CACCIA – BERLATO: “CREIAMO LA LOBBY DELLA CULTURA RURALE”
La manifestazione nazionale di protesta che si terrà a Roma il 9 marzo 2010 non può limitarsi a chiedere solo la modifica della 157/92.
La posta in palio è molto più alta e molto più importante della sia pur necessaria modifica della legge statale sulla caccia .
Lo scontro epico a cui stiamo assistendo nel nostro Paese contrappone la cultura urbana a quella rurale. La cultura urbana manifesta un diffusa ignoranza (non conoscenza) della gente che vive nelle grandi città , così lontana dalla realtà e dalla conoscenza dei meccanismi che regolano l’ecosistema. E’ in questa ignoranza che si nutre e prolifera l’integralismo animal-ambientalista.
Per attirare l’attenzione degli ignari cittadini, usano il terrorismo psicologico, predicano il catastrofismo, vestono i panni dei profeti di sventura.
Buco nell’ozono, effetto serra, surriscaldamento del pianeta, scioglimento dei ghiacciai, innalzamento del livello degli oceani, pandemie e catastrofi naturali… La tattica è quella del terrorismo: spaventare la gente per attirarne l’attenzione e proporsi come salvatori dell’umanità e del pianeta.
La cultura rurale è invece portatrice di un antico sapere, le cui radici sono saldamente piantate nella storia, nella cultura e nelle tradizioni popolari, dove la conoscenza è alla base del rispetto. In un ambiente rurale, gli animali vivono in simbiosi con l’uomo che li alleva, li accudisce, li cura, fino a poi servirsene, in diversi modi.
Fin dall’antichità la cultura rurale, con il suo buon senso e con le sue tradizioni, ha sempre prevalso sulla cultura urbana.
Solo negli ultimi anni la cultura urbana sta rischiando di prevalere su quella rurale. Ecco perché manifestiamo a Roma il 9 marzo 2010: per impedire che la cultura rurale, con la propria storia, con le proprie tradizioni, con il proprio sapere, con la propria saggezza, venga sopraffatta dalla cultura urbana.
A Roma devono unirsi tutti i difensori della cultura rurale.Con sistematica periodicità, si discute se, per difendere la cultura rurale, sia necessario costituire un nuovo partito. La risposta è SI !
Bisogna costituire un partito in ogni partito, che sia trasversale ad ognuno di essi. La soluzione consiste nel dare vita al Coordinamento delle categorie economiche e sociali interessate alla difesa ed alla promozione della cultura rurale, per creare una vera e propria lobbie che sappia “allevarsi” esponenti politici in tutti i partiti ad ogni livello istituzionale e curare i rapporti con i mezzi di comunicazione.

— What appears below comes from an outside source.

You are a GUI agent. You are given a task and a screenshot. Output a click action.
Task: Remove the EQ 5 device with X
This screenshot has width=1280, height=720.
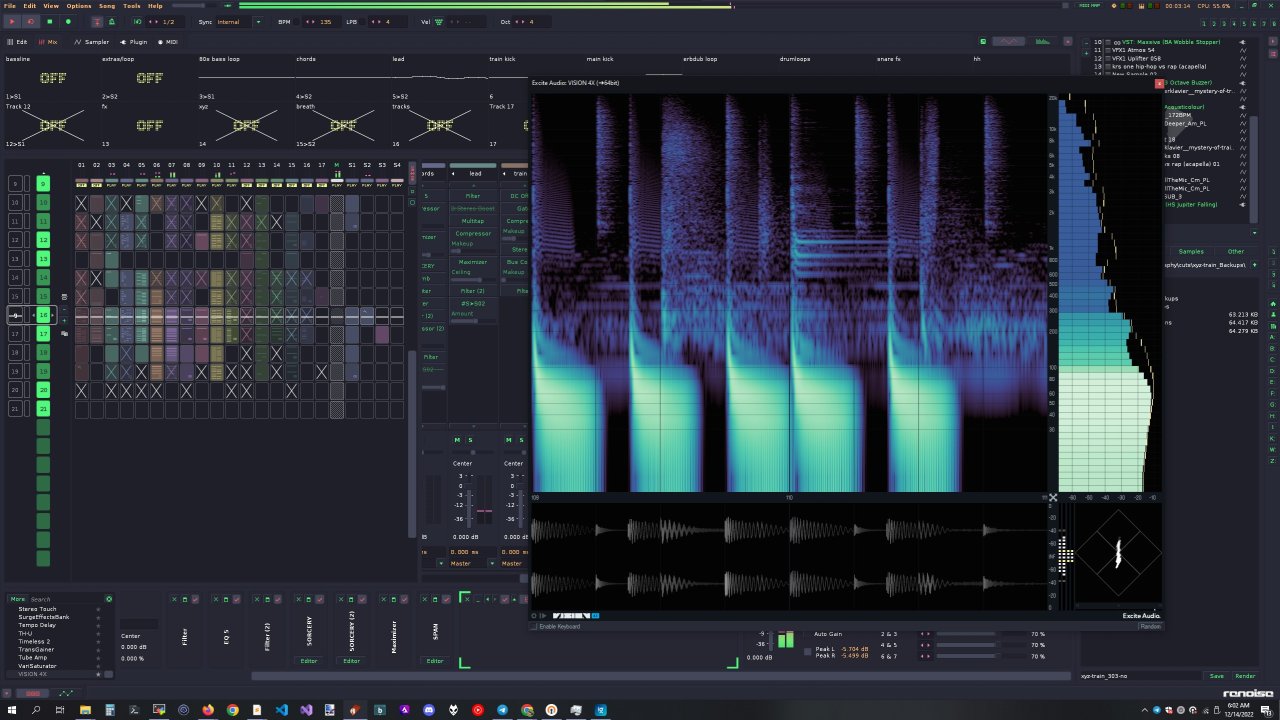pyautogui.click(x=216, y=599)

Spetterà a questo Coordinamento, esterno ai partiti ma collegato ad essi, diffondere nella politica e nella società civile un nuovo messaggio, portatore di antiche tradizioni, di buon senso, di saggezza, riportando la cultura rurale ad essere considerata come patrimonio dell’intera collettività.
Ecco la sfida che ci attende per il prossimo futuro, unica via per uscire dall’isolamento e per ritornare ad essere maggioranza nel Paese.